Она Богиня. С чего мне волноваться из-за неё? Мне не нравится её голос, он такой… нормальный. И я не могу не вспоминать те вплетённые в мои сны воспоминания, то, что происходило в них с ней. Но нет. Она бессмертна.

Я никогда не видела её беременной, вот и всё. Так, наверное, у неё всегда.

— Пусть Нефтида сделает тебе тот медовый чай. В кладовке есть всё, что нужно. Я напишу тебе сегодня, хорошо?

— Хорошо. Пока, сердечко.

— Пока. — Я захлопываю телефон и вздыхаю. Мне не нужно беспокоиться за неё. Она же Богиня. А её сестра — другая Богиня и помогает ей.

— Всё в порядке? — Спрашивает Рио.

— Всё прекрасно.

Он одаряет меня взглядом, в котором читается, что он знает, что это не так, и хочет узнать почему. Потом выражение его лица меняется, и он откидывается назад, самоуверенно улыбаясь.

— Я знаю, что тебе нужно. Пошли. — Он берёт мой мусор, выбрасывает, и мы идём обратно. С одного края гавань окаймлена старым, заросшим слизисто-зеленым бетоном, сдерживающим воду, а с другого старыми, но не слизистыми, людьми, продающими всякие безделушки, преимущественно связанные с идеей того, что разноцветная майка — это то, что всем необходимо купить на отдыхе.

Массивный авианосец возвышается над нами, словно плавающий небоскрёб.

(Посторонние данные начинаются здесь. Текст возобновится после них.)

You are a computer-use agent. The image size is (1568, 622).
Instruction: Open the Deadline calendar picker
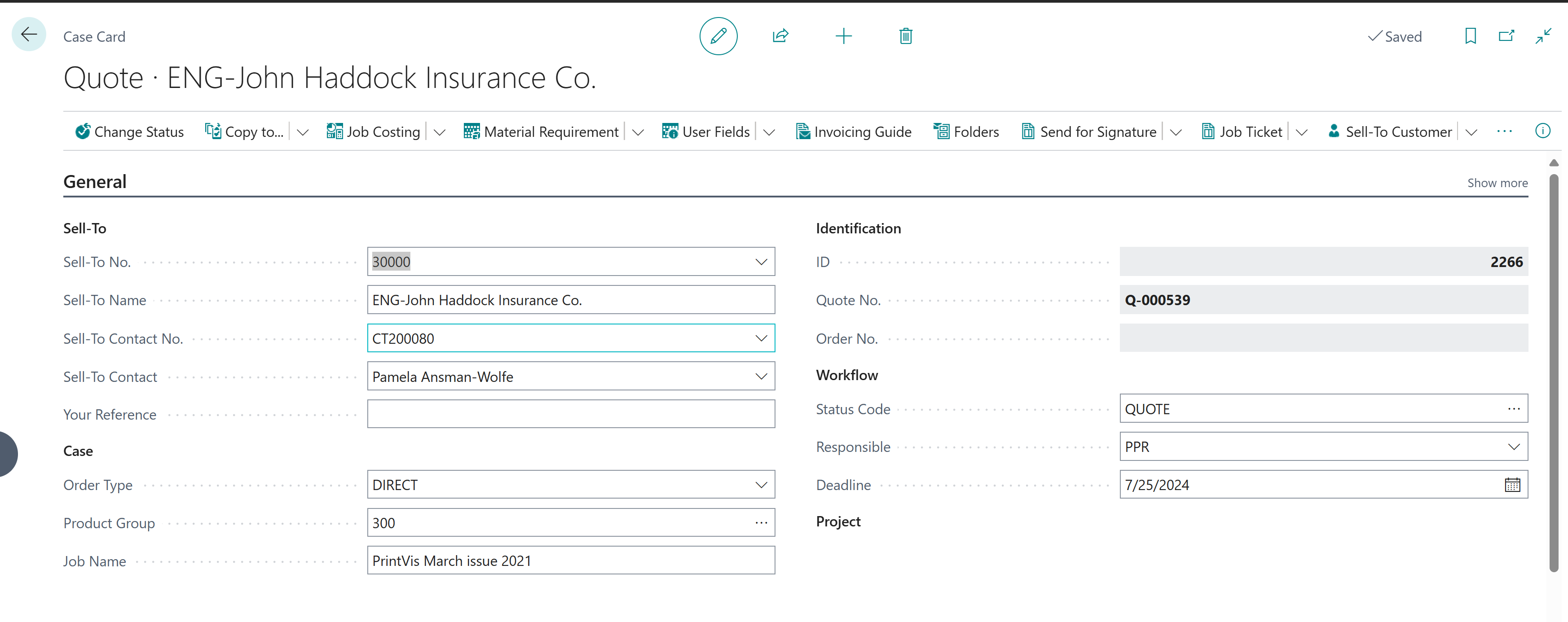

Ещё несколько кораблей плавно подскакивают где-то вдали, они все теперь музеи. Мы подходим к ресторану из тёмной, высушенной древесины, встроенный в пирс над водой. Вне сомнений, он кишит людьми.

— Хорошая еда? Я уже наелась.

— Жди здесь, — торжественно предупреждает Рио.

Складывая руки и награждая грозным взглядом, дающим ему понять, что я не собираюсь ждать долго, я отворачиваюсь и смотрю на проезжавших мимо велорикш. Их водители разговаривают между собой на восточных языках, в основном жалуясь на жару и на то, что люди не оставляют им чаевые.

Мой телефон вибрирует в кармане и, задерживая дыхание, я вынимаю его, ожидая, что это снова мама. Вместо мамы приходит сообщение от Тайлер. Она спрашивает, в силе ли просмотр фильмов сегодня вечером. Я даже могу правильно расставлять знаки препинания в своём ответном сообщении. Я отвечаю, что «да» и что я очень хочу её видеть. Мы всё ещё ждём одобрения плана для зала, и наши смены частенько не совпадают. Я заканчиваю писать ответ, когда Рио выходит с двумя стаканами.

— Итак, — говорит он, сияя, — с каким вкусом ты хочешь? Ярко-синий сахар или ярко-оранжевый сахар? У них ещё есть розовый сахар, но мне думается, что это не в твоём стиле.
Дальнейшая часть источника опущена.